Conhecem o dom dos derviches? Eu, o que se alimenta da própria e da cegueira alheia, não. O da conjectura, sim. Assim: um tipo, pobre diabo, é internado num hospício, enfiam-lhe (terapêutica ocupacional, dizem) umas tintas e um pincel nas unhas e, anualmente, com o velado epíteto de «arte de louco», expõem-lhe os trabalhos, promovem tômbolas, o que, para além de prestigiar o estabelecimento e fazer jus aos mais modernos tratamentos (de choque) que por lá se gastam, serve também para que uns magros patacos revertam em benefício do internado indigente: cigarritos, fardinha, alpargatas novas – doces caracóis da caridade. De Jaime, portanto, eu sabia o que se sabia para que, como nos contos de fadas, a surpresa pudesse ser total e milagrosa: um filme sobre a «pintura» de um tipo que, durante muito tempo viveu num hospício e por lá se finou.
É evidente que um assunto destes dá para tudo, sobretudo para especulações de feirantes, dificilmente para um filme com um mínimo de interesse, mais dificilmente ainda, em esta sucessão de rarefacções, para um grande filme. Entenda-se: um filme em que a severa vigilância ética nunca se separa da permanente invenção estética e, por via da feroz manutenção desse disciplinado equilíbrio, que não é só o da obstinação mas também, e sobretudo, o desse pleno voo da inteligência a que se dá o nome de capacidade poética, projecta, no espaço que é da história, o corpo, da sua própria vidência, feita de um novo furor e mistério.
E que sabia eu de António Reis? Que escrevera os diálogos de, já tão longínquo, Mudar de Vida, de Paulo Rocha? Que publicara dois (ou mais?) livros de poemas (Poemas Quotidianos e Novos Poemas Quotidianos) que nunca li? Que nasceu no Porto e por lá viveu até há pouco, o que, ainda por cima, não era, antes pelo contrário, nenhuma recomendação especial, sabido como é que o Porto já deu o cineasta que tinha a dar e, como se isso não fosse já bastante, houve ainda que honrá-lo como instituição cinematográfica à lusa escala?
É certo que, na fria tarde de Dezembro em que me dirigi para a sala de projecção da Tóbis, fui recebido pela mais cândida e afável criatura que deve existir sobre a face deste taciturno planeta, mas só me dei conta da exacta dimensão dessas qualidades (e digo isto com o pressentimento de quão terríveis devem ser as manifestações do seu avesso), após ter visto o filme, como se o filme fosse afinal o único revelador possível e sem equívoco dessa tão veemente e natural explosão de humana grandeza.

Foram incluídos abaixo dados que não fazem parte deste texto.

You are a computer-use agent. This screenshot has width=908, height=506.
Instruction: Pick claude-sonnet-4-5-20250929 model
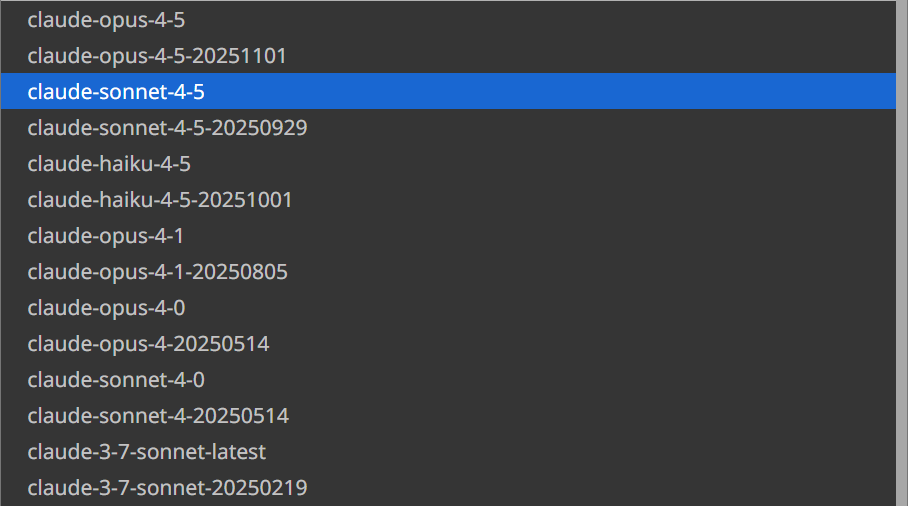167,127
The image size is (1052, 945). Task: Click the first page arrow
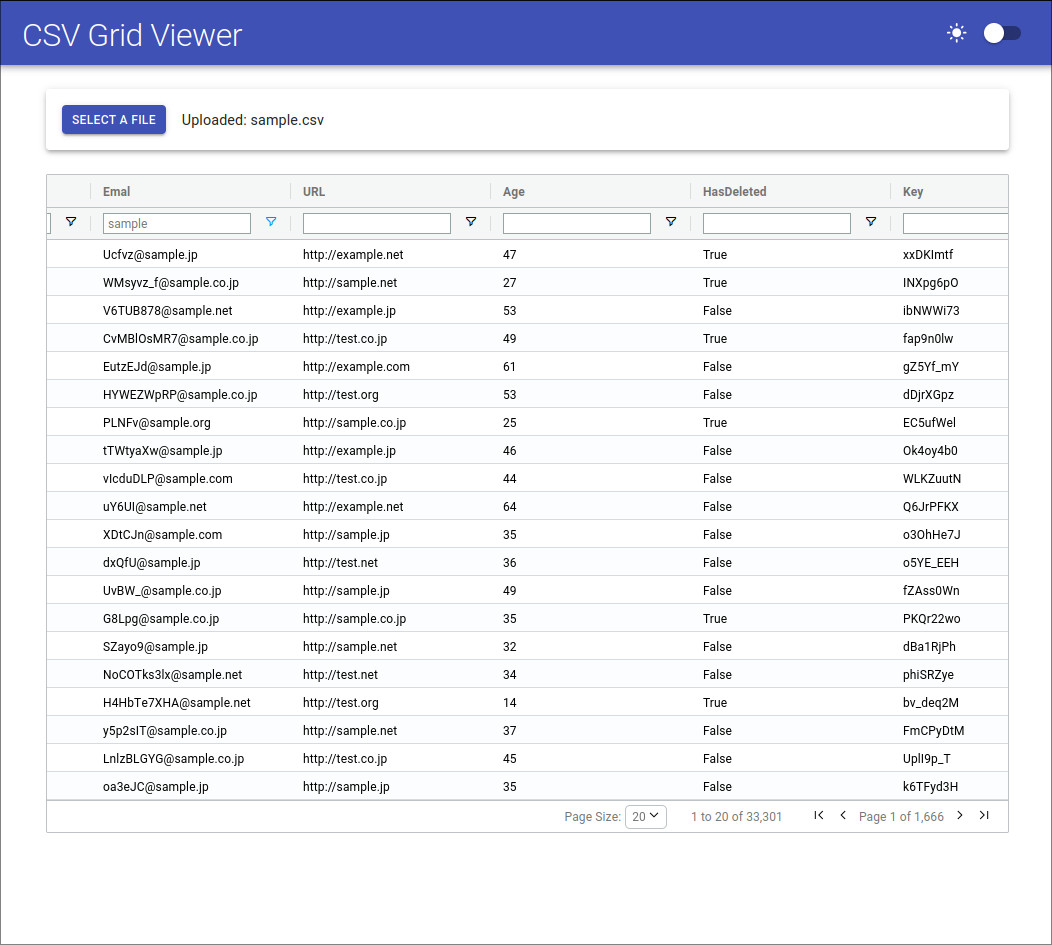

Estou a falar de António Reis e do dia em que o conheci e que, por acaso profissional, coincidiu com a primeira vez que vi Jaime, quanto a mim, um dos mais belos filmes da história do cinema, ou, se preferem: uma etapa decisiva e original do cinema moderno, obrigatório ponto de passagem para quem, neste ou noutro país, quiser continuar a prática de um certo cinema, o cinema que só tolera e reconhece a sua própria austera e radical intransigência.
Neste sentido, creio que, numa altura em que os dados do cinema português estão a ser, se o não foram já, jogados, o surgimento de António Reis pode ser fundamental, tão fundamental como o enxerto de um coração novo num enfermo agonizante.
De facto, num meio mais do que minado por factores corruptos e já quase sem defesas contra a invasão imunda da rataria oportunista, António Reis pode, por um lado, pontuar exemplarmente a altitude moral a que nos obriga a nossa responsabilidade de cineastas e, por outro, suscitar um tipo de reflexão e discussão que torne algum cinema português mais próximo de formas de cultura de expressão genuína, e nascidas do duro conflito capaz de as desvincular de pesadas e sufocantes heranças ideológicas, o que nada tem a ver, Deus me livre, com o chavão muito em voga, e que não significa nada que sentido faça, de que «são precisos filmes que falem da realidade portuguesa».
Não é fácil, todos nós o sabemos, mas se assim não for, e, parafraseando o que Reis diz, algures, na entrevista que se segue, é preferível que chovam raios e coriscos e desabe uma porcela que tudo leve.